New York News

Diocese of Albany, Religious Groups Suing NY State for Requiring Abortion Coverage in Health Insurance Plans

Members of the Sisters of St. Mary, Greenwich, New York, are pictured in this photo. The Anglican sisters joined the Carmelite Sisters for the Aged and Infirm in Albany, New York along with the Diocese of Albany and other religious ministries in the state suing New York for requiring them to provide abortion coverage in their health insurance plans. (Photo courtesy of Becket)

WASHINGTON — A coalition of religious groups in New York, including Carmelite sisters that run a home for the elderly and dying, Anglican sisters, religious social service agencies, and the Diocese of Albany are suing New York state for requiring them to provide abortion coverage in their health insurance plans.

The groups, represented by the law firm Jones Day and the Becket Fund for Religious Liberty, argued before the New York Court of Appeals April 16 that the state’s abortion mandate infringes on the free exercise of religion for churches and service ministries.

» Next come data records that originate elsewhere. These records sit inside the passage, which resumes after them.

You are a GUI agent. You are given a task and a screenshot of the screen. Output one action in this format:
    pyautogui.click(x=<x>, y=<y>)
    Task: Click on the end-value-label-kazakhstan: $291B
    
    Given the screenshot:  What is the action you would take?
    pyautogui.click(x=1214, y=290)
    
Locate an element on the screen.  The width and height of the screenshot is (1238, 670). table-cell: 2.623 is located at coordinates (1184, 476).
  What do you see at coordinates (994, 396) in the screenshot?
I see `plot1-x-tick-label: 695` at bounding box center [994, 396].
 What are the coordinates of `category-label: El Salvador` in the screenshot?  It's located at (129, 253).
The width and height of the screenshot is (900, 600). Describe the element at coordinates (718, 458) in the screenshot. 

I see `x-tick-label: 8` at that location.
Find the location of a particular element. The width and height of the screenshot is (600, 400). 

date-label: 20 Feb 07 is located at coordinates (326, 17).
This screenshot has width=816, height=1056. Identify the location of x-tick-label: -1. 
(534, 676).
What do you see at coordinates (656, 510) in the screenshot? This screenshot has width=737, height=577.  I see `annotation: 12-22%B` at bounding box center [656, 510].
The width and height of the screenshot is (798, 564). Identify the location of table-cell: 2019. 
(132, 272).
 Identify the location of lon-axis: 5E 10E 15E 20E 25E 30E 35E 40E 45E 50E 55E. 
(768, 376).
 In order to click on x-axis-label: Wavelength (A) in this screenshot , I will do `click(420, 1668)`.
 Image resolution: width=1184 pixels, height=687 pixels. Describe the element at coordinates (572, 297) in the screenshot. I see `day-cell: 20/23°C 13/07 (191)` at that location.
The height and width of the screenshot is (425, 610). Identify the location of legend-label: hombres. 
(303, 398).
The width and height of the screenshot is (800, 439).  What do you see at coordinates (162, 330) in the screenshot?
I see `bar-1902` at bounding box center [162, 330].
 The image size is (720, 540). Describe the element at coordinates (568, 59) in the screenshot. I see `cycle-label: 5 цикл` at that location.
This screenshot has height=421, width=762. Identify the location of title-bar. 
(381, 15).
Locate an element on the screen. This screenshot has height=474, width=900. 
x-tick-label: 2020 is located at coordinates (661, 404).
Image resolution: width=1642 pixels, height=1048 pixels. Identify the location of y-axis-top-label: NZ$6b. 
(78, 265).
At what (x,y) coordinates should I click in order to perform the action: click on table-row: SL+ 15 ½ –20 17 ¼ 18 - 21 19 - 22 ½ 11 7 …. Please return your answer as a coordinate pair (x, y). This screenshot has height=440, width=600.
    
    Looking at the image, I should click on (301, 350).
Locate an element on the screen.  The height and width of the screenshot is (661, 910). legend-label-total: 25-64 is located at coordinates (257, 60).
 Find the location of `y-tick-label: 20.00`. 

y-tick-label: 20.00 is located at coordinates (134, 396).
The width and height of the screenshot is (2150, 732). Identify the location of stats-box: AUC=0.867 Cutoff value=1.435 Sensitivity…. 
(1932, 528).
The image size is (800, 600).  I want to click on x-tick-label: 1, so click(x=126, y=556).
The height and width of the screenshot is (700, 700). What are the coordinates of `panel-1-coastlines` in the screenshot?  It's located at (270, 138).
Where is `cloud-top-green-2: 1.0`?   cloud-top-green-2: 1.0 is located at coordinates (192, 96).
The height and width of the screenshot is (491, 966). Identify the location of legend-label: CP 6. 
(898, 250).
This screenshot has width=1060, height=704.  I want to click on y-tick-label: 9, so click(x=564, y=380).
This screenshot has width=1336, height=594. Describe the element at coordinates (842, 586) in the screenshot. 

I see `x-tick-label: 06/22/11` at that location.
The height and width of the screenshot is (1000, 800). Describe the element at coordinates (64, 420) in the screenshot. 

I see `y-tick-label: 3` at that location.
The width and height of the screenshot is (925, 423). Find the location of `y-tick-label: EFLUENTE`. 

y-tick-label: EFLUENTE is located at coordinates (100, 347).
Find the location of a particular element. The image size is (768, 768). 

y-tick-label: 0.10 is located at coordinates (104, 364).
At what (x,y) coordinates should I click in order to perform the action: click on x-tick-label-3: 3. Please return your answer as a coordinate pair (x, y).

The state law includes a narrow religious exemption for groups which inculcate religious values and primarily employ and serve those of the same faith tradition, something that did not apply to the plaintiffs involved in service ministries.

The New York State Court of Appeals had previously upheld the state’s regulation, but the U.S. Supreme Court asked it to reconsider this in light of the Supreme Court’s 2021 ruling in Fulton v. City of Philadelphia which said that said a Catholic social service agency should not have been excluded from Philadelphia’s foster care program for refusing to facilitate adoptions for same-sex couples.

“We asked the court to follow the U.S. Supreme Court’s guidance, protect religious freedom, and make clear that the mandate cannot be applied to this diverse group of religious organizations,” said Noel Francisco, a partner at Jones Day who represented the New York religious groups.

He argued before the court that the state’s mandate on abortion coverage is not neutral because the religious exemption to it only applies to some religious organizations and not others.

Some of the justices similarly questioned the exemption. Justice Anthony Cannataro asked: “What’s the relationship between who you serve and what your beliefs are?”

State financial regulators approved the abortion coverage requirement in 2017, and the Legislature codified it into law in 2022.

Becket’s background material on the case points out that “when the New York State Department of Financial Services initially proposed the abortion mandate, it promised to exempt employers with religious objections. However, after facing pressure from abortion activists, New York radically narrowed the exemption to cover only religious groups that both primarily teach religion and primarily serve and hire those who share their faith. This exception does not apply to most religious ministries that seek to serve all people, regardless of faith. For example, the exemption doesn’t extend to the Carmelite Sisters for the Aged and Infirm and their Teresian Nursing Home because they serve the elderly and dying regardless of religious affiliation.”

“Forcing nuns to bankroll abortions because they believe in serving all people is unacceptable,” said Eric Baxter, vice president and senior counsel at Becket, in a statement. “The court should toss this mandate into the dustbin of history and allow these religious groups to focus on what they do best: caring for those in need.”

A decision is expected later this year.